Stored entries

========================================

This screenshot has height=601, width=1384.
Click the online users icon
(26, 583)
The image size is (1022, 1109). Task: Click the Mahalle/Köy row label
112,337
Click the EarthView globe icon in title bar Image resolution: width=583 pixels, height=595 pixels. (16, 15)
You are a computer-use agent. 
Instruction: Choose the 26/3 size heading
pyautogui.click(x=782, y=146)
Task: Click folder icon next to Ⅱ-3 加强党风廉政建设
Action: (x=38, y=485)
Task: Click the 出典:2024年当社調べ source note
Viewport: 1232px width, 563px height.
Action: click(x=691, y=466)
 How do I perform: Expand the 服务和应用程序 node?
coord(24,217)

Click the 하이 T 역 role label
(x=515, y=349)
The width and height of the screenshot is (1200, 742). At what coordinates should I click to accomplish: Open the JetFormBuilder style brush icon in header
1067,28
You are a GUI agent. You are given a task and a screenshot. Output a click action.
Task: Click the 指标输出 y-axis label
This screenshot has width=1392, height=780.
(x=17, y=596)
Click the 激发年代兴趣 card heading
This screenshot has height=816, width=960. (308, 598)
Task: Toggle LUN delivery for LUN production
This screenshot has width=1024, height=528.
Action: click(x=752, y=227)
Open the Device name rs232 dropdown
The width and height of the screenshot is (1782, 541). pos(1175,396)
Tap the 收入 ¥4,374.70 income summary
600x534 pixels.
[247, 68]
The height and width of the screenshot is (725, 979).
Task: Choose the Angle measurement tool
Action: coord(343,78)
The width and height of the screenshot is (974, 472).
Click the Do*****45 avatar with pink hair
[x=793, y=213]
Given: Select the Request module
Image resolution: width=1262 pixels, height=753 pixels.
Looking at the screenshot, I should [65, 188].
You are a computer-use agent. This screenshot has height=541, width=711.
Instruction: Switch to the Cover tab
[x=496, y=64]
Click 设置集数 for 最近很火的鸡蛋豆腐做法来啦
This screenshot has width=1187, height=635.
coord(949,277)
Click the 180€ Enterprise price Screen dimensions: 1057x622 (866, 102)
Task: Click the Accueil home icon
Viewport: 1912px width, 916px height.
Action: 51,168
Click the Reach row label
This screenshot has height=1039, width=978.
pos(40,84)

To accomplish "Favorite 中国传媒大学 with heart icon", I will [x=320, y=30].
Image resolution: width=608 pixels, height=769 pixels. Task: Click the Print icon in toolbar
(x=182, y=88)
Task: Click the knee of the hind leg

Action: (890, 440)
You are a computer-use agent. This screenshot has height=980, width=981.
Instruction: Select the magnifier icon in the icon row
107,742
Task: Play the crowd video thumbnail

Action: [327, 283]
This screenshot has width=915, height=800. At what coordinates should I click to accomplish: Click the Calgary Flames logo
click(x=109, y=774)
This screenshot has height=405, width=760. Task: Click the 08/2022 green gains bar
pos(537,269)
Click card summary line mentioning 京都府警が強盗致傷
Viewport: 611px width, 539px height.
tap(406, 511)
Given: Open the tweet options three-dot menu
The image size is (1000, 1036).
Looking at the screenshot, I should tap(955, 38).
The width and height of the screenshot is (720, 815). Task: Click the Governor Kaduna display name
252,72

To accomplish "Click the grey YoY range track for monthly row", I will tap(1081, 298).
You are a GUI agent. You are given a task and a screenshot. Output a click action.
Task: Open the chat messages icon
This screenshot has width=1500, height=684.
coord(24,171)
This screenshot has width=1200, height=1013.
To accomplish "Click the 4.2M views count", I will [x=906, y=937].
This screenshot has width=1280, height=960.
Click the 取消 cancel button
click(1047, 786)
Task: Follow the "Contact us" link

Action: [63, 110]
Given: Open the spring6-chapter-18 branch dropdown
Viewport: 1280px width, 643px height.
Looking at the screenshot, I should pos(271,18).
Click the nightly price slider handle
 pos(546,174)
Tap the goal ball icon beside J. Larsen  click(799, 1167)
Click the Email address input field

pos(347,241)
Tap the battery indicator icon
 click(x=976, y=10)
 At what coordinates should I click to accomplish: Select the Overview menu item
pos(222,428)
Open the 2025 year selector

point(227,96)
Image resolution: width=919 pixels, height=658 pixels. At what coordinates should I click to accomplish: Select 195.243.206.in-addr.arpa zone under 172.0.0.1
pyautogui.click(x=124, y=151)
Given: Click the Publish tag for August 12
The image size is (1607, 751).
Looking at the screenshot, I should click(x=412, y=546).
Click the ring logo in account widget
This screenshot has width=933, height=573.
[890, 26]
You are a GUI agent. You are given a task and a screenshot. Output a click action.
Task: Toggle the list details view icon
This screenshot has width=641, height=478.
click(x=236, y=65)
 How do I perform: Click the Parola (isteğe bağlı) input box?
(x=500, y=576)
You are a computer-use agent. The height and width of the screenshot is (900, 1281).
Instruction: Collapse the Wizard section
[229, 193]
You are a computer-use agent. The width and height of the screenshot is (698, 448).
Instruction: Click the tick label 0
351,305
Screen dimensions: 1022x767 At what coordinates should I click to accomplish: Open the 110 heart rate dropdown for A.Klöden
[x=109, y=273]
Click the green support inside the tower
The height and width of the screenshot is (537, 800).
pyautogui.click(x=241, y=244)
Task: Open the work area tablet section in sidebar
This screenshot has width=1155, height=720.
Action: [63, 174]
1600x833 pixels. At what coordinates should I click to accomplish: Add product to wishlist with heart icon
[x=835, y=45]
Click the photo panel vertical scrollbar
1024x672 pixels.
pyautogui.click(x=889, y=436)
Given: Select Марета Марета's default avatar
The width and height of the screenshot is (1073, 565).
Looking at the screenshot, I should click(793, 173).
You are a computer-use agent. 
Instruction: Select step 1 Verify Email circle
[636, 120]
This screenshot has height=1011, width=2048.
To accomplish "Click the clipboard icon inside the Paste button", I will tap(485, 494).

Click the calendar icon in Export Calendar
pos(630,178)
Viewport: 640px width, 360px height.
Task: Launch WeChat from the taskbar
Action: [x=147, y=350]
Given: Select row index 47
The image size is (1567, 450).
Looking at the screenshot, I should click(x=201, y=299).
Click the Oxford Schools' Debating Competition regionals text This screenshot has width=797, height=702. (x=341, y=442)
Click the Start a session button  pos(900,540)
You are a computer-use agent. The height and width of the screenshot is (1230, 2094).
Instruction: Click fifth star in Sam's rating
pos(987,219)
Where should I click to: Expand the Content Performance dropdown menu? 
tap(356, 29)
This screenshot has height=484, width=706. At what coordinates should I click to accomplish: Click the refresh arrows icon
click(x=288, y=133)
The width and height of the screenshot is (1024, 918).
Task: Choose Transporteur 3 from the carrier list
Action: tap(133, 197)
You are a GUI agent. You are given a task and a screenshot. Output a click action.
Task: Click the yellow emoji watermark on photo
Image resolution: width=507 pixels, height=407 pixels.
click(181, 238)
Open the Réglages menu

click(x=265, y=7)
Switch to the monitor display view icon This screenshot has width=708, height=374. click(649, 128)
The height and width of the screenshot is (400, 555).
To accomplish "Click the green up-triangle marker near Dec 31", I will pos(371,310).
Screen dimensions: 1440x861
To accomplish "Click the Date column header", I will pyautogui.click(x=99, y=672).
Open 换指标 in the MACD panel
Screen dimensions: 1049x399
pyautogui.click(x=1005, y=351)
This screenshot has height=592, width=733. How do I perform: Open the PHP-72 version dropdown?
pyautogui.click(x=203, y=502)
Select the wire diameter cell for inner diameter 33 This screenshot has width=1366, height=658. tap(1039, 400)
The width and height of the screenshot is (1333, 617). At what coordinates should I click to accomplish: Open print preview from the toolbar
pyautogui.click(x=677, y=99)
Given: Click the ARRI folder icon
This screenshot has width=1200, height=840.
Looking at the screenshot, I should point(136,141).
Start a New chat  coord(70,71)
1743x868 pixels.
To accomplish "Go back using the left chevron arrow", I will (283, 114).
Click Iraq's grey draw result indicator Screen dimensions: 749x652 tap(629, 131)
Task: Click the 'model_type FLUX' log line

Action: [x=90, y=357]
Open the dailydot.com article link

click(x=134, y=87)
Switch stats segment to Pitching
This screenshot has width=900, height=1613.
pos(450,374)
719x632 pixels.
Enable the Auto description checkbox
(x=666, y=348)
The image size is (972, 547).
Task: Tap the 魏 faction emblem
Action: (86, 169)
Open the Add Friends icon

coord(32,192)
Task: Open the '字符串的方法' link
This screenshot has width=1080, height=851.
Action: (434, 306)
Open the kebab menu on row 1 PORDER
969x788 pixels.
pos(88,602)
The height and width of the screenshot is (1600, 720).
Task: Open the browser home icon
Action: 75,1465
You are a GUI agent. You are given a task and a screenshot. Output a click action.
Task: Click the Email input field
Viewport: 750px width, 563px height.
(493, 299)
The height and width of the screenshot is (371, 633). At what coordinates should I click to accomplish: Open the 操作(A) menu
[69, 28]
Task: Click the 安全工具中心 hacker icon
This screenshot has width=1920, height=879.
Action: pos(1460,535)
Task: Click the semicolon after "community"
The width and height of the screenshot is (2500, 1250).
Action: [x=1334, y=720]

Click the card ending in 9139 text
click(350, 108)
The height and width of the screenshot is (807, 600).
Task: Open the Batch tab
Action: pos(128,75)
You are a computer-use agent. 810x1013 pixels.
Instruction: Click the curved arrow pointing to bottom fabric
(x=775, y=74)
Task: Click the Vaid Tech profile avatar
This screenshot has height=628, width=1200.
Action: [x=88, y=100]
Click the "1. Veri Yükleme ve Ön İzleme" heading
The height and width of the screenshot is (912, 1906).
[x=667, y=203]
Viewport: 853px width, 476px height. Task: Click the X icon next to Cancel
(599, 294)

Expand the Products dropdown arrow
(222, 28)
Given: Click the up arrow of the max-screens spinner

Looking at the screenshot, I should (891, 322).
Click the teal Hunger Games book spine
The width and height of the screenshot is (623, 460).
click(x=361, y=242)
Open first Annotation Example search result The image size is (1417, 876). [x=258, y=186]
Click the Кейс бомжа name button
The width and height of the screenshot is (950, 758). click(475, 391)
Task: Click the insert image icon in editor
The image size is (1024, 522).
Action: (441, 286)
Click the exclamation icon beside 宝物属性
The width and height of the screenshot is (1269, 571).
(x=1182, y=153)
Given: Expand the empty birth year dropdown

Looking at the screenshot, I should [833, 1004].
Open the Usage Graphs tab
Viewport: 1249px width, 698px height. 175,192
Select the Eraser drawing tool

========================================

*DIRECTIONS*: Go through the entries above and copy each line holding the string "computer".

*EXERCISE RESULT*:
You are a computer-use agent. 
You are a computer-use agent. This screenshot has height=541, width=711.
You are a computer-use agent. This screenshot has height=980, width=981.
You are a computer-use agent. The height and width of the screenshot is (900, 1281).
You are a computer-use agent. The width and height of the screenshot is (698, 448).
You are a computer-use agent. 
You are a computer-use agent. The height and width of the screenshot is (1230, 2094).
You are a computer-use agent. 810x1013 pixels.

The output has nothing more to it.